They’re not the first states to open up eligibility to everyone 16 and over — Alaska, West Virginia, and Mississippi are already doing that — but together Texas and Georgia account for 40 million people, more than a tenth of the U.S. population. And Texas is the second-most populous state, of course, behind only California. Having a jurisdiction that large dishing out vaccines to all comers will put pressure on the 45 states that are still following priority schemes to make their doses available to all adults who want them sooner rather than later.
Remember that Biden set a deadline of May 1 for states to open eligibility to the general population. I wonder if there’ll be a single state that hasn’t already done that by the end of the first week of April, say.
The Texas Department of State Health Services is still asking providers to prioritize appointments for people who are 80 and older, and to prioritize walk-ins from anyone in that age group who shows up without an appointment. The vaccines are not limited to Texas residents, and citizenship is not a requirement for the vaccine…
The vaccine is still in short supply as the announcement makes about 22 million people eligible on Monday. The state has been allocated more than 14 million doses since distribution began in December — far short of the supply needed to fully vaccinate everyone right away…
“Economics will play into this whole situation, where folks who are less able to access the resources are going to have a harder time getting it,” Prince said. “The concern I still have is how do we meet the demand in an equitable way, and right now I think we’re still struggling with that.”
The five states that will soon have general eligibility for the vaccine are an interesting mix. They’re all red (well, reddish-purple in Georgia’s case), and red states may be a little more willing to part from priority schemes driven by “equity” considerations in the interest of getting people vaccinated faster. But the group of five is also a strange collection of underperformers and overperformers on vaccinations. Alaska and West Virginia have been two of the big success stories of the national effort, with the former currently ranked second among states by share of first doses distributed and the latter having immunized its nursing-home residents at an unusually fast pace. But the other three are laggards. Texas, Georgia, and Mississippi are all in the bottom seven as measured by share of first doses administered, each below the national average of 25 percent. They’re in the bottom 10 measured by the share of the population that’s been fully vaccinated as well.
Which makes me wonder: Maybe public health experts there fear they’ve hit a “wall” in vaccine hesitancy among the currently eligible population and have concluded that the only way to keep things moving with doses is to make everyone eligible. Remember that Republicans as a group are more likely to say they’ll turn down the shot than other demographics are. From YouGov:
Texas and Georgia may have discovered that they’ve already worked their way through most of the older, willing conservative population and have now run up against a more hesitant remnant. They can either hold the current supply of doses back for those people for a few more weeks while trying to coax them into getting the jab, probably with minimal success, or they can open it up to everyone and pick up the pace on herd immunity. If that’s what’s happening here then we’ll probably continue to see redder states overrepresented among those that are earliest to make the entire adult population eligible for the vaccine.

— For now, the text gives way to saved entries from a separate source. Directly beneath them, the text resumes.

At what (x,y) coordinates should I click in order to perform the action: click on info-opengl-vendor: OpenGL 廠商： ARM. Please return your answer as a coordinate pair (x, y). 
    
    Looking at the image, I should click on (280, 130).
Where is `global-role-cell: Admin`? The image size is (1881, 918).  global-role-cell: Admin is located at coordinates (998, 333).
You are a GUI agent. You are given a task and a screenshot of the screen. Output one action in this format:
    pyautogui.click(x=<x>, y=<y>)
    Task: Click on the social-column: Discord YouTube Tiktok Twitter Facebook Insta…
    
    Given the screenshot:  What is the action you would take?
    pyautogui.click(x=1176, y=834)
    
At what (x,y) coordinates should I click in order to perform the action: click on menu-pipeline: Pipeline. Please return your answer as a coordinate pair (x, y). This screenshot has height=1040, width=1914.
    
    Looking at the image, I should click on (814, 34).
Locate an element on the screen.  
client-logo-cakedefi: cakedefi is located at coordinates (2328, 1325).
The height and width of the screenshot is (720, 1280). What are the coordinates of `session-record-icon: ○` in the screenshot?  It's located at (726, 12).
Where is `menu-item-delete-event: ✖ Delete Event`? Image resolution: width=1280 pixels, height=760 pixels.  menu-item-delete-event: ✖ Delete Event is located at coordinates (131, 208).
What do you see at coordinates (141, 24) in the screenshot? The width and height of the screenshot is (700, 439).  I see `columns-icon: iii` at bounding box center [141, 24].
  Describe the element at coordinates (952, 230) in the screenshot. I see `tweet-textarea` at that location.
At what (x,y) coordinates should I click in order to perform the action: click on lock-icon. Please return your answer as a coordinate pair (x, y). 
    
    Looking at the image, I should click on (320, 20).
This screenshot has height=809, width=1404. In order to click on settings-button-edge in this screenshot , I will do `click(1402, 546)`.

The Times has a downer of a story today about people who got both shots and then came down with COVID anyway, in some cases with symptoms. The bad news is that it’s possible; we all equate “95 percent effective” with “I won’t get sick after I’m vaccinated” even though we know rationally that that’s not what “95 percent effective” means. The good news is that post-vaccination illness appears to be very rare. Very:
One study found that just four out of 8,121 fully vaccinated employees at the University of Texas Southwestern Medical Center in Dallas became infected. The other found that only seven out of 14,990 workers at UC San Diego Health and the David Geffen School of Medicine at the University of California, Los Angeles tested positive two or more weeks after receiving a second dose of either the Pfizer-BioNTech or Moderna vaccines. Both reports, published on Tuesday in the New England Journal of Medicine, show how well the vaccines work in the real world, and during a period of intense transmission.
That’s four and seven infections, respectively, out of thousands and thousands of vaccinated people. Not four and seven illnesses. Relatedly, new data from Israel shows that the Pfizer vaccine is 99.3 percent effective at preventing symptomatic illness two weeks after the second shot. The Times’s takeaway from its story is that, although the risk of transmission is small, vaccinated people should continue to wear masks because they can still catch the virus afterward. But really, the risk is so small that the takeaway should be the opposite — if infections among the vaccinated are this incredibly unlikely, there should be nothing holding them back from getting back to normal socializing. The NYT and Israeli stories are an argument for fewer precautions among the immunized, not more.
I’ll leave you with this analysis, which estimates that 25 percent of the population refusing to get vaccinated will mean 4.6 million more cases this year — most or all of which could be avoided. And the human cost isn’t the only cost. Quote: “Universal vaccination would mean 8.3 million fewer virus cases this year, and would trigger an economic boom according to the projections, with fourth-quarter GDP growth 2 percentage points faster and an extra 2.6 million jobs created by December.”